TEXT EXCERPT
SURFBOARD RESTORATION PROJECT
The paddleboard dominated the surfing world for nearly 25 years from the early 1920s until the late 1940s. Prior surf board designs, including those boards dating back to ancient Hawaiian culture, were made of solid wood slabs, sometimes weighing as much as 200 pounds. The new, lighter paddleboard designs were well received by the surfing community and proved to be an important step in the evolution of the modern surfboard.
The Avalon History Center, home of the Avalon Historical Society is pleased to have in its permanent collection, one of the few remaining hollow, wooden paddleboards in existence today. Built and used by Avalon Lifeguards Bill Eaton and Howard Bacon nearly 80 years ago, the paddleboard is a perfect example of surfing innovation. Recently restored by Master Shipwright Timo White of the Tuckerton Seaport, the board is in magnificent condition and ready to again ride the waves of Avalon.
American Thomas Blake is credited with the invention of the first hollow paddleboard design. Prior to Blake’s creation, surfboards were solid wooden slabs often weighing between 75 and 150 pounds. Traditional Hawaiian Olo boards were even heavier, many weighing over 200 pounds and measuring over 16 feet long.
Blake, a lifeguard in Waikiki, first attempted to alter traditional surfboard designs in 1926 by drilling holes through the solid board and covering it with a thin veneer. This process lightened the surfboard by at least 20 pounds. By 1929, Blake began carving out hull chambers – allowing him to set two world speed-paddling records in 1930. Finally in 1931, he created a design that employed transverse bracing covered with a thin veneer to create a completely hollow hull. Built like an airplane wing, the design reduced the board’s overall weight to approximately 50 pounds while increasing its strength. Blake earned a U.S. Patent in August 1932 for what he named the “Water Sled.”
In 1933, Modern Mechanix Magazine published the article “Hawaiian Water Sled is Easy to Build” by Paul W. Gartner, a friend of Thomas Blake. The article described how to build Blake’s paddleboard - complete with plans and a materials list. The article increased the popularity and accessibility of Blake’s paddleboard design.

WORK TO DO
1. In the surfboard restoration text, rewrite the paragraph beginning "Blake, a lifeguard in Waikiki" as a short list that keeps its main facts.
2. Carry the surfboard restoration text on from the point where it stops.

DATASET EXTRACT
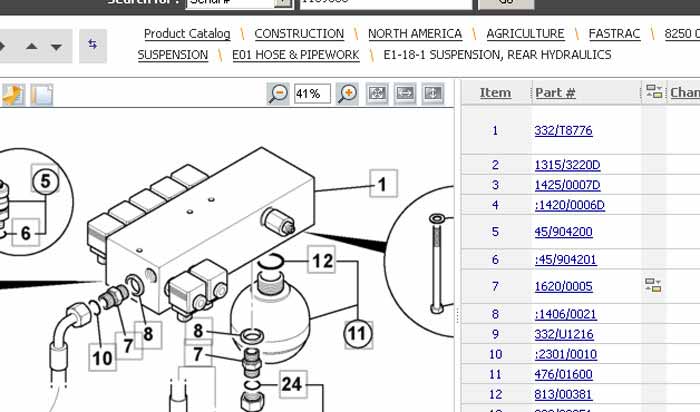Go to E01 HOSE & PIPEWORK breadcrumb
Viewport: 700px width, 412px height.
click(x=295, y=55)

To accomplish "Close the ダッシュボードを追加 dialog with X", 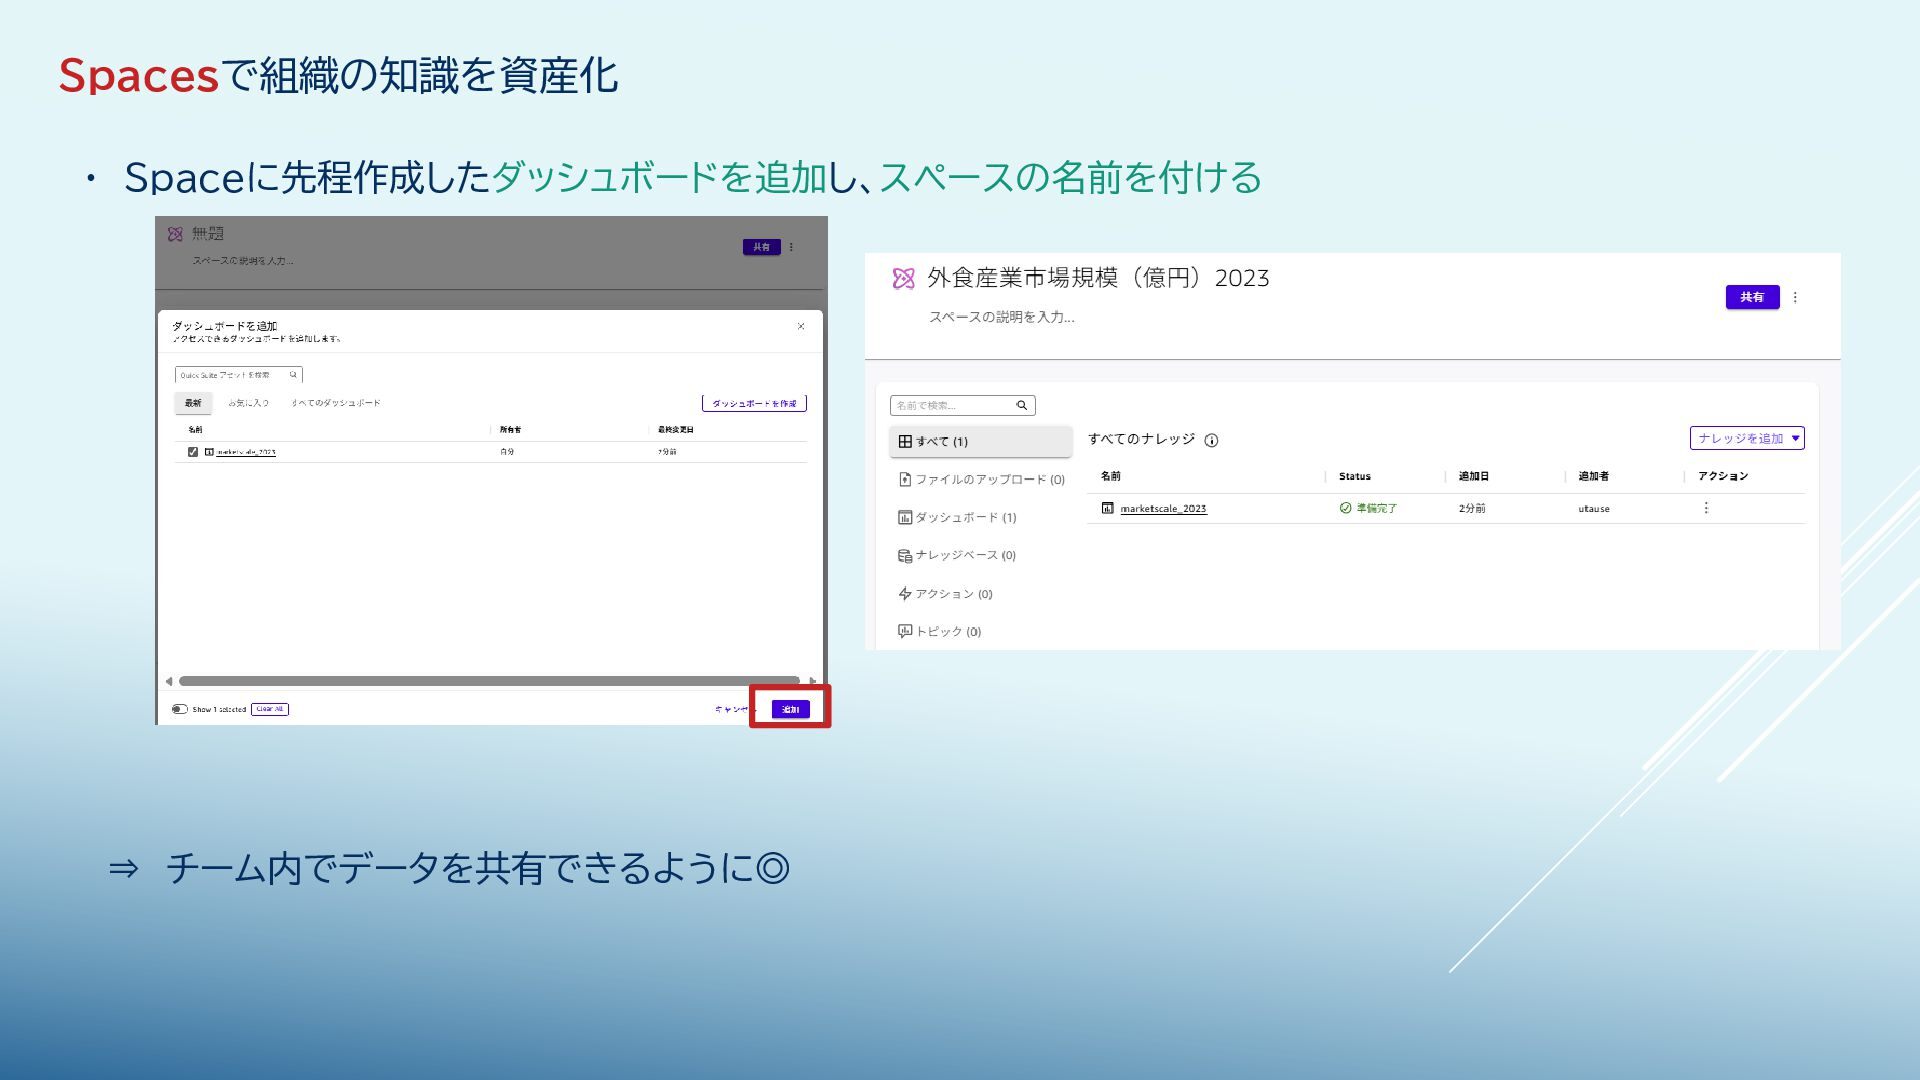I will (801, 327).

OUTPUTS BY TASK
1.
- 1926: Blake, a Waikiki lifeguard, drilled holes through a solid board and covered it with a thin veneer, cutting at least 20 pounds.
- 1929: He began carving out hull chambers.
- 1930: Those boards let him set two world speed-paddling records.
- 1931: He built a completely hollow hull from transverse bracing covered with thin veneer. Built like an airplane wing, it weighed about 50 pounds and was stronger.
- August 1932: He received a U.S. Patent for the design, which he named the "Water Sled."

2.
Blake’s hollow boards were manufactured from 1932 to the early 1950s by four companies - The Thomas Rogers Company, The Robert Mitchell Company, the LA Ladder Company and the Catalina Equipment Company. The design eventually became the preferred equipment for water rescues and was adopted by the Pacific Coast Lifesaving Corps and used for instruction by the American Red Cross National Aquatic School. A version, based on Blake’s original design, is still in use today by rescue teams around the world.
History of the Avalon Beach Patrol Paddleboard
The Avalon paddleboard, believed to be the first hollow board used by the Avalon Beach Patrol, was originally built and used in the 1930s by Patrol Captain (1928-1941) Bill Eaton and Lifeguard (1937-1940) Howard Bacon. Eaton is recognized as one of the longest serving Lifeguard Captains in the history of the Avalon Beach Patrol. He is also credited with establishing the hollow paddleboard as standard rescue equipment for the Patrol in the 1930s.
Howard Bacon kept the paddleboard for nearly 50 years, giving it to Avalon resident Doris Hanna in the 1990s, who donated it to the Avalon Historical Society in 2001.
The paddleboard’s exposure to salt water and air had compromised the integrity of the board and its relevance as an historic object. The back panel was completely missing and the top panel contained holes that exposed the interior braces. (Insert pre-restoration images) In order to preserve this rare piece of Avalon’s history, the Avalon Historical Society embarked on a complete restoration project in January 2008. The Society contracted Master Shipwright Timo White of the Tuckerton Seaport Museum to restore the paddleboard. Following the original plans and materials list published by Modern Mechanix Magazine in 1933, White completed the project in April 2008. The restoration reclaimed the beauty and grandeur of the paddleboard, allowing it to remain an essential part of Avalon’s history. (Insert post restoration images)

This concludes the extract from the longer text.